Le logo de la chaîne qatarie al-Jazeera. Capture d'écran Youtube
Un parquet égyptien a ordonné le maintien en détention d'un journaliste de la chaîne qatarie al-Jazeera malgré la décision d'un tribunal la semaine dernière de le remettre en liberté, a indiqué à l'AFP une source sécuritaire.
Mahmoud Hussein, un Egyptien qui travaillait au siège d'al-Jazeera à Doha, avait été arrêté fin décembre 2016, trois jours après son arrivée en Egypte où il s'était rendu en famille pour des vacances. Il avait été accusé d'incitation à la sédition contre l'Etat et de diffusion de fausses informations.
La semaine dernière, un tribunal égyptien avait ordonné sa libération après près de deux ans et demi de détention.
Mercredi, "le parquet de la sécurité d'Etat a ordonné le maintien en détention de Mahmoud Hussein pour 15 jours pour des investigations en cours", a dit la source sécuritaire.
Une enquête a été ouverte contre le journaliste dans une autre affaire, a indiqué sa famille sur Facebook.
Après la décision de mercredi, la chaîne qatarie a dit dans un communiqué déplorer "avec force la décision des autorités égyptiennes de renvoyer Mahmoud Hussein à la prison de Tora (à la périphérie sud du Caire) malgré la décision de justice le libérant".
"La longueur de cette détention montre à nouveau que l'Egypte est un pays sans lois, sans respect pour les journalistes, la liberté de la presse, les droits humains ou même sa propre constitution", a estimé Mostefa Souag, directeur général par intérim d'al-Jazeera dans le communiqué.

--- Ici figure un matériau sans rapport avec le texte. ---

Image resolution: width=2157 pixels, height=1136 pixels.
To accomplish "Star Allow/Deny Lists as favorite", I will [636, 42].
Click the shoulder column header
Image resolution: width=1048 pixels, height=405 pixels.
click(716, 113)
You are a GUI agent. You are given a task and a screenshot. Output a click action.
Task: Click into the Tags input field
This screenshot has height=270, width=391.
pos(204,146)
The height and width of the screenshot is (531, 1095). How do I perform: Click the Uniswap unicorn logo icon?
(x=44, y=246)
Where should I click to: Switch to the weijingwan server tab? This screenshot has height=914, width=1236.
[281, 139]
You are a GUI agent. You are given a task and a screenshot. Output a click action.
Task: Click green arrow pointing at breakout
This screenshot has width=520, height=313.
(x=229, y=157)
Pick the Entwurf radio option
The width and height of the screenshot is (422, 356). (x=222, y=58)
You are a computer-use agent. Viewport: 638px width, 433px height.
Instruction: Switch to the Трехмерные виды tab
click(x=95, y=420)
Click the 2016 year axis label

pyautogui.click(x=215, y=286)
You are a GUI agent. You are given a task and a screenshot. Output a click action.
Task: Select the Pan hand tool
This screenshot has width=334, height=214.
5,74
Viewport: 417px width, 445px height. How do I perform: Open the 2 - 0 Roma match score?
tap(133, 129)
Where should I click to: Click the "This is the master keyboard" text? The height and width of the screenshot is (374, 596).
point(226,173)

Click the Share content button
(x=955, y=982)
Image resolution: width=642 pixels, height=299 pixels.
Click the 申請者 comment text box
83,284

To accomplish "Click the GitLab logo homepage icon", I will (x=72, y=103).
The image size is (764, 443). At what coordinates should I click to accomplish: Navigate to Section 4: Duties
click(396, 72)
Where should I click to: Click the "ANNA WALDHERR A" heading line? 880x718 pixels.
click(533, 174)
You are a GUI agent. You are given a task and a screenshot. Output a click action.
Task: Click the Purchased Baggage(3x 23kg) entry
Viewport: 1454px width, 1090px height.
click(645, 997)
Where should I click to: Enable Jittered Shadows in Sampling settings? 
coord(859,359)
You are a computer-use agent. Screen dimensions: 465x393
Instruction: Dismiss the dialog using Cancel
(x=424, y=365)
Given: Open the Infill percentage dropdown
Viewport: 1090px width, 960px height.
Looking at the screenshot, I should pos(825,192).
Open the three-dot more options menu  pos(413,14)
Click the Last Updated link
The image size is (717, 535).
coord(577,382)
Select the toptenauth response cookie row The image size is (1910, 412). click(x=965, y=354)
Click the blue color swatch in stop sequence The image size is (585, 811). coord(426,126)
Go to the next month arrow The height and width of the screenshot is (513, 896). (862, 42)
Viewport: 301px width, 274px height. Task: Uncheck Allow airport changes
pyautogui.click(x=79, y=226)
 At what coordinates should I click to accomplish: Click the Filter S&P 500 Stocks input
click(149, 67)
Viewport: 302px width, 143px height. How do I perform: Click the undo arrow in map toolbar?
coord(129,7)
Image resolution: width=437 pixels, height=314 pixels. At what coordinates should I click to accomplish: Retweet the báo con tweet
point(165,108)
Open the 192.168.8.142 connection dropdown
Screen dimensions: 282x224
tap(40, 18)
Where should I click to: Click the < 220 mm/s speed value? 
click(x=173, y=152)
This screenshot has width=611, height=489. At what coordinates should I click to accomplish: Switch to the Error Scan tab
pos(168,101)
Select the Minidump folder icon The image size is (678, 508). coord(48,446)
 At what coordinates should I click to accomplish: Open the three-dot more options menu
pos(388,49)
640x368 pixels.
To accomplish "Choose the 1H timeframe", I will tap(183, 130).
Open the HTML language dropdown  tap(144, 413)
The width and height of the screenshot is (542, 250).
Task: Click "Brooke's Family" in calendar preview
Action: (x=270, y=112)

La chaîne qatarie est accusée par Le Caire de soutenir le mouvement des Frères musulmans, interdit par les autorités égyptiennes. L'accès au site d'al-Jazeera est bloqué en Egypte depuis 2017.
Depuis 2013 et l'éviction par l'armée du président Mohamed Morsi, issu des Frères musulmans et soutenu par Doha, le pouvoir accuse le mouvement islamiste de violences et le considère comme une organisation "terroriste".
En 2013, les autorités avaient arrêté et emprisonné trois journalistes d'al-Jazeera, dont un Egypto-Canadien et un Australien, soulevant une vague de protestation internationale. Les trois journalistes, accusés des mêmes chefs que Mahmoud Hussein, avaient finalement été libérés en 2015.
Alors que l'Egypte occupe la 163e place sur 180 au classement mondial de la liberté de la presse 2019 établi par Reporters sans frontières, les autorités se défendent de toute atteinte à la liberté d'expression.